AUTHOR=Merizalde María José , Muñoz Paul , Corzo Gerald , Muñoz David F. , Samaniego Esteban , Célleri Rolando TITLE=Integrating geographic data and the SCS-CN method with LSTM networks for enhanced runoff forecasting in a complex mountain basin JOURNAL=Frontiers in Water VOLUME=5 YEAR=2023 URL=https://www.frontiersin.org/journals/water/articles/10.3389/frwa.2023.1233899 DOI=10.3389/frwa.2023.1233899 ISSN=2624-9375 ABSTRACT=Introduction

In complex mountain basins, hydrological forecasting poses a formidable challenge due to the intricacies of runoff generation processes and the limitations of available data. This study explores the enhancement of short-term runoff forecasting models through the utilization of long short-term memory (LSTM) networks.

Methods

To achieve this, we employed feature engineering (FE) strategies, focusing on geographic data and the Soil Conservation Service Curve Number (SCS-CN) method.

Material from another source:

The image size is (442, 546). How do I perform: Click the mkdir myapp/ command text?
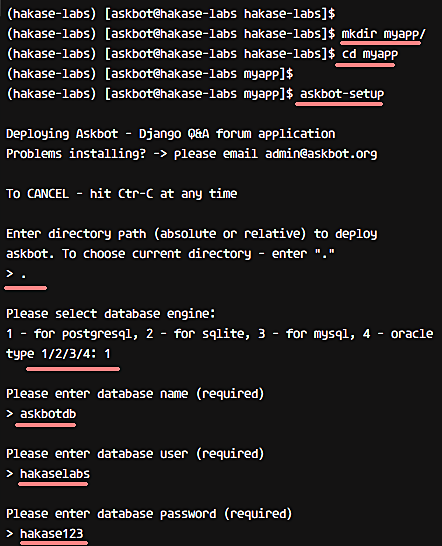pos(383,34)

Our investigation was conducted in a 3,390 km2 basin, employing the GSMaP-NRT satellite precipitation product (SPP) to develop forecasting models with lead times of 1, 6, and 11 h. These lead times were selected to address the needs of near-real-time forecasting, flash flood prediction, and basin concentration time assessment, respectively.

Results and discussion

Our findings demonstrate an improvement in the efficiency of LSTM forecasting models across all lead times, as indicated by Nash-Sutcliffe efficiency values of 0.93 (1 h), 0.77 (6 h), and 0.67 (11 h). Notably, these results are on par with studies relying on ground-based precipitation data. This methodology not only showcases the potential for advanced data-driven runoff models but also underscores the importance of incorporating available geographic information into precipitation-ungauged hydrological systems. The insights derived from this study offer valuable tools for hydrologists and researchers seeking to enhance the accuracy of hydrological forecasting in complex mountain basins.